Years later, Colonel Merrill’s wife, Jan, gave me a photocopy of the letter in which Vinson mentioned Tarr’s platoon. It was written shortly after the Battle of the Bulge and some of the events took place in Oberwampach, where A Company withstood between seven and nine armored counterattacks over the course of two days.

The rabbit hole
There is a great deal of heroism in that letter from Sergeant Vinson to Captain Merrill. (I had to take a screen shot of the letter and the signature wouldn’t fit on the page.) But a few years ago when I was looking at the letter, one phrase in particular jumped out at me. I don’t know who “Grumpy” was, likely one of the non-commissioned officers, but anyway, the phrase that struck me was “Grumpy says that he is too busy to write, but to check on those horse piss blonds for him.”
The Internet has changed over the years, but when I did a search on horse piss blond(e)s about 15 years ago, several entries came up explaining that horse urine was a method of lightening hair going back to medieval times.
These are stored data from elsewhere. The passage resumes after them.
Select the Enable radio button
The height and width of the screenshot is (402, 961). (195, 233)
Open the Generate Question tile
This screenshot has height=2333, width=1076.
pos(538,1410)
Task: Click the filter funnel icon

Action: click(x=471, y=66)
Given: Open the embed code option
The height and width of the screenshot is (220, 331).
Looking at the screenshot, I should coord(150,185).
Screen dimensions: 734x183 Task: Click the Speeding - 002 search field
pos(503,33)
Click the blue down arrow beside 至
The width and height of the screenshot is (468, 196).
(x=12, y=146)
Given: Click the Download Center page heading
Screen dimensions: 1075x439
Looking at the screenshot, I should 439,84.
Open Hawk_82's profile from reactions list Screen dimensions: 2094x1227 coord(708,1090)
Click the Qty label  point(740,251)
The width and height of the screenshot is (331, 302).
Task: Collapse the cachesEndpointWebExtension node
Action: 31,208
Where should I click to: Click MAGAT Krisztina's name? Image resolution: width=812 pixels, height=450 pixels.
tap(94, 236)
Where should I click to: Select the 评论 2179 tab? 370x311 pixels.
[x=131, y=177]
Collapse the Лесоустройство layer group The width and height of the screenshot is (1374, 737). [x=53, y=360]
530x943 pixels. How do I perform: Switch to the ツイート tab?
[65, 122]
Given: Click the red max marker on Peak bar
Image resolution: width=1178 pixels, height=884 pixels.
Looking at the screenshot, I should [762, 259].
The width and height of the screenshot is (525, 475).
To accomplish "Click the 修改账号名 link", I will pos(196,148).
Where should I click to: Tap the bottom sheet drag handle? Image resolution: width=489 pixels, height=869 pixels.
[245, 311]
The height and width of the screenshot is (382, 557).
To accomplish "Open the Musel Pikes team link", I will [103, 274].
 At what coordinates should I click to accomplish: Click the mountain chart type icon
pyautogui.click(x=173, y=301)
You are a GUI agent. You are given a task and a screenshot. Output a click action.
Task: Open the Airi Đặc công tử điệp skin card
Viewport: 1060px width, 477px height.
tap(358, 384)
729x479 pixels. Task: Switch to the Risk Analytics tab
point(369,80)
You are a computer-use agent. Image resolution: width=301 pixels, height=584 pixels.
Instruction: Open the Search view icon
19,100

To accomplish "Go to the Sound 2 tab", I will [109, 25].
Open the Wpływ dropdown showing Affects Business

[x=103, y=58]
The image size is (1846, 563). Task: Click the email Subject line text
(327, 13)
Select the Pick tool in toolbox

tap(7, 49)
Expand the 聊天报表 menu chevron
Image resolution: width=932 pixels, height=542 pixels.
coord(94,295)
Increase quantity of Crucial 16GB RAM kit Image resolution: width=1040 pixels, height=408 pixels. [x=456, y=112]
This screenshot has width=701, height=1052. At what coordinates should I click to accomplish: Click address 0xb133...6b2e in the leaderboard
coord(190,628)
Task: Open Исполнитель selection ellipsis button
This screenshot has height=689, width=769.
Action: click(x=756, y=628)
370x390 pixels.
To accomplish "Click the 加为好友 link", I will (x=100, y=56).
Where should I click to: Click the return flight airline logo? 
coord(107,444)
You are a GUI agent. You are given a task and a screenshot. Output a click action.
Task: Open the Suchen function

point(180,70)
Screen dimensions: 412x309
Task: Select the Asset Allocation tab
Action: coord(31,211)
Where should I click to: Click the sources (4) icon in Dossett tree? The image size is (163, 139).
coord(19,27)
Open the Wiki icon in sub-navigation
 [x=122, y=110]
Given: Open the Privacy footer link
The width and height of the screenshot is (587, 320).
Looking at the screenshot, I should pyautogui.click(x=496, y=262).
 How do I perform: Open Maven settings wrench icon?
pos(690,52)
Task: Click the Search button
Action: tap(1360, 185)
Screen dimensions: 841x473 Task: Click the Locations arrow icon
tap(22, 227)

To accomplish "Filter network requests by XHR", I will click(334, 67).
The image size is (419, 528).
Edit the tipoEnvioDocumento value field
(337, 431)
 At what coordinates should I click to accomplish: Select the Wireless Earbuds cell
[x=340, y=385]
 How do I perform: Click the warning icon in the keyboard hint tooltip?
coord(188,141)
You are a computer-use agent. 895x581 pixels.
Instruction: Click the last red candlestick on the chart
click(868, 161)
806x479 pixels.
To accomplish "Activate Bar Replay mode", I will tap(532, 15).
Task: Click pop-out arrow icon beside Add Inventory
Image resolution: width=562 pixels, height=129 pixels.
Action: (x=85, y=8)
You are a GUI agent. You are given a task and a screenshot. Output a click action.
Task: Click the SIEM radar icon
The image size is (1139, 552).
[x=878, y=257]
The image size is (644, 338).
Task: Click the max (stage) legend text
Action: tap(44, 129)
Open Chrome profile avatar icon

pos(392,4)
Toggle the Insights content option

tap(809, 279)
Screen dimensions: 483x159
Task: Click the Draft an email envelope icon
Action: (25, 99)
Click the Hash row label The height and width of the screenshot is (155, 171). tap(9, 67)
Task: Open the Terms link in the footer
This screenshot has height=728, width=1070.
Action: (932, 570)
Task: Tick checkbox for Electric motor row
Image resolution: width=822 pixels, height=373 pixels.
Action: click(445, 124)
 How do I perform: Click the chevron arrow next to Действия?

All pretty innocent stuff and a bit of fashion history if you ask me. However, in light of the current extremely serious threat to the very democracy the World War 2 veterans I’ve met sacrificed so much to defend, I immediately thought of the current sorry excuse for an attorney general of the United States, and christened her “Horse Piss Blondi.”
Which is when I discovered how drastically the Internet has changed from its innocent early days. When I googled “horse piss blond” this time around, my browser regurgitated about a dozen pornographic videos; apparently there is a whole subcategory of pornography centered around horse pee! There was even a Tik Tok influencer who called herself Horse Piss Girl. Well, that’s about as far down the rabbit hole as I dared to venture, but it was far enough!